• ASSIGNMENT: Return each non-blank line of the entries below as one string in a JSON list, preserving their order and covering every entry.

• GIVEN ENTRIES:
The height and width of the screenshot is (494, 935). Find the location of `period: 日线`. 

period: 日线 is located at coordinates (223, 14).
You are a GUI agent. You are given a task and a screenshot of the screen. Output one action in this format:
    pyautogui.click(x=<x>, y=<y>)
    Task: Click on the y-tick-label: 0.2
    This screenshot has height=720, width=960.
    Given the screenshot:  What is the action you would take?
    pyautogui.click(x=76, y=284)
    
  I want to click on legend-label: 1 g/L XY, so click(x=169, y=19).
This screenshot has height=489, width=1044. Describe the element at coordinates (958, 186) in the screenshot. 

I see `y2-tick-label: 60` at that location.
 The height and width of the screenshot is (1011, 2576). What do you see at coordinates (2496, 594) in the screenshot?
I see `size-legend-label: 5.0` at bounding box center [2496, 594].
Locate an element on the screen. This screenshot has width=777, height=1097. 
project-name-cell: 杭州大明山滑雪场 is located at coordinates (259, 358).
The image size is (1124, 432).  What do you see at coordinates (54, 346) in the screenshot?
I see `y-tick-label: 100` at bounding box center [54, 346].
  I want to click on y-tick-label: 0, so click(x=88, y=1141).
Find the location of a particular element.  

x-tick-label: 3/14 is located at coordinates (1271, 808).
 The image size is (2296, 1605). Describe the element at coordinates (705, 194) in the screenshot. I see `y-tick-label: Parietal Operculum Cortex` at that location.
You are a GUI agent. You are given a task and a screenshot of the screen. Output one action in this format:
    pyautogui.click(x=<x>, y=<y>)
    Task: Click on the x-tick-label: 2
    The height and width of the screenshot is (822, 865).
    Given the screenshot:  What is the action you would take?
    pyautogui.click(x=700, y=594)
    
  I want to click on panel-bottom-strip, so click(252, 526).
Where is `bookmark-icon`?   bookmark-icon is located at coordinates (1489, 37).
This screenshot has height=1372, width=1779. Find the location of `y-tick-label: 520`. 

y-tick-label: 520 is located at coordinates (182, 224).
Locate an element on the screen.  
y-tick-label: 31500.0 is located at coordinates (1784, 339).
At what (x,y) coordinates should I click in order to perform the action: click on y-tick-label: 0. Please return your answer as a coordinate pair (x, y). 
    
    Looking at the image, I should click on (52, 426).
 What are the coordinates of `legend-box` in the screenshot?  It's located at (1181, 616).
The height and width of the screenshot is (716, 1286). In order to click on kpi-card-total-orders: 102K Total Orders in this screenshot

• EXPECTED ANSWER:
[
  "The height and width of the screenshot is (494, 935). Find the location of `period: 日线`. ",
  "period: 日线 is located at coordinates (223, 14).",
  "You are a GUI agent. You are given a task and a screenshot of the screen. Output one action in this format:",
  "    pyautogui.click(x=<x>, y=<y>)",
  "    Task: Click on the y-tick-label: 0.2",
  "    This screenshot has height=720, width=960.",
  "    Given the screenshot:  What is the action you would take?",
  "    pyautogui.click(x=76, y=284)",
  "  I want to click on legend-label: 1 g/L XY, so click(x=169, y=19).",
  "This screenshot has height=489, width=1044. Describe the element at coordinates (958, 186) in the screenshot. ",
  "I see `y2-tick-label: 60` at that location.",
  " The height and width of the screenshot is (1011, 2576). What do you see at coordinates (2496, 594) in the screenshot?",
  "I see `size-legend-label: 5.0` at bounding box center [2496, 594].",
  "Locate an element on the screen. This screenshot has width=777, height=1097. ",
  "project-name-cell: 杭州大明山滑雪场 is located at coordinates (259, 358).",
  "The image size is (1124, 432).  What do you see at coordinates (54, 346) in the screenshot?",
  "I see `y-tick-label: 100` at bounding box center [54, 346].",
  "  I want to click on y-tick-label: 0, so click(x=88, y=1141).",
  "Find the location of a particular element.  ",
  "x-tick-label: 3/14 is located at coordinates (1271, 808).",
  " The image size is (2296, 1605). Describe the element at coordinates (705, 194) in the screenshot. I see `y-tick-label: Parietal Operculum Cortex` at that location.",
  "You are a GUI agent. You are given a task and a screenshot of the screen. Output one action in this format:",
  "    pyautogui.click(x=<x>, y=<y>)",
  "    Task: Click on the x-tick-label: 2",
  "    The height and width of the screenshot is (822, 865).",
  "    Given the screenshot:  What is the action you would take?",
  "    pyautogui.click(x=700, y=594)",
  "  I want to click on panel-bottom-strip, so click(252, 526).",
  "Where is `bookmark-icon`?   bookmark-icon is located at coordinates (1489, 37).",
  "This screenshot has height=1372, width=1779. Find the location of `y-tick-label: 520`. ",
  "y-tick-label: 520 is located at coordinates (182, 224).",
  "Locate an element on the screen.  ",
  "y-tick-label: 31500.0 is located at coordinates (1784, 339).",
  "At what (x,y) coordinates should I click in order to perform the action: click on y-tick-label: 0. Please return your answer as a coordinate pair (x, y). ",
  "    Looking at the image, I should click on (52, 426).",
  " What are the coordinates of `legend-box` in the screenshot?  It's located at (1181, 616).",
  "The height and width of the screenshot is (716, 1286). In order to click on kpi-card-total-orders: 102K Total Orders in this screenshot"
]